The crisis in Europe is mitigated by the monetary union.
The severity of the crisis is largely due to the architecture of the monetary union which led to the emergence of major imbalances in the euro area. These imbalances resulted from having a common monetary policy but no common fiscal policy or coordinated wage policy.
Through the common currency, Germany has been able to amass massive trade surplus which would not have been possible otherwise. Spain, Portugal and Greece on the other hand ran big trade deficits that steadily increased over the years. The deficit of the Southern European economies very strongly mirrors the surplus of Germany and other northern countries. At a time when demand in Germany was low, with wages kept flat, banks from Germany and France lent money to the southern economies so they can keep buying Germany exports. This model has been extremely profitable for Germany, at the expense of German workers and Southern European economies.

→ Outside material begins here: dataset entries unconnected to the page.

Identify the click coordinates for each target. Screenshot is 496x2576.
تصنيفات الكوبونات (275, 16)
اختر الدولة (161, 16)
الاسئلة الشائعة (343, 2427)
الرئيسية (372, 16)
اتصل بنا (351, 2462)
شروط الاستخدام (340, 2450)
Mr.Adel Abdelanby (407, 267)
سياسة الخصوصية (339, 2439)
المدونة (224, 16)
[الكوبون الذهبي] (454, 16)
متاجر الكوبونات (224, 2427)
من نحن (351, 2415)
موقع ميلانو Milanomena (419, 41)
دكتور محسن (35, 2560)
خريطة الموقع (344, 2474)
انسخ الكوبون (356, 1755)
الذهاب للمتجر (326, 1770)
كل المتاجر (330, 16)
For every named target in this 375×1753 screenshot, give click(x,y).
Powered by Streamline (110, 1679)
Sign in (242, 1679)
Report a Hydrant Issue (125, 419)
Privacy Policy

Moreover, in the current set up of the monetary union, the European Central Bank does not intervene in the government bond market. While it does intervene to rescue the banks, it does not function like central banks in other countries in this regard. The current response to the crisis is highly undemocratic and are mostly the results of negotiations between two countries with a focus on fiscal discipline. The pressure is on countries with a deficit to adjust with no comparable obligation on the other (northern) European countries. The strict austerity programmes imposed on Ireland, Greece, Spain and Portugal have now created a recession. Under these conditions, countries like Spain will not be able to service their debt commitments, and the EU is unable to rescue big economies, like Spain and Italy. On top of this, credit is expected to contract this year despite the ECB´s 1-trillion loans to banks, which have not been used to buy government bonds as intended. What is evident yet again is that the policy of the ECB has concentrated on rescuing the banks and it is contributing nothing to addressing the deep recession that will hit all the European countries this year, with particularly savage effects on the countries of the European periphery.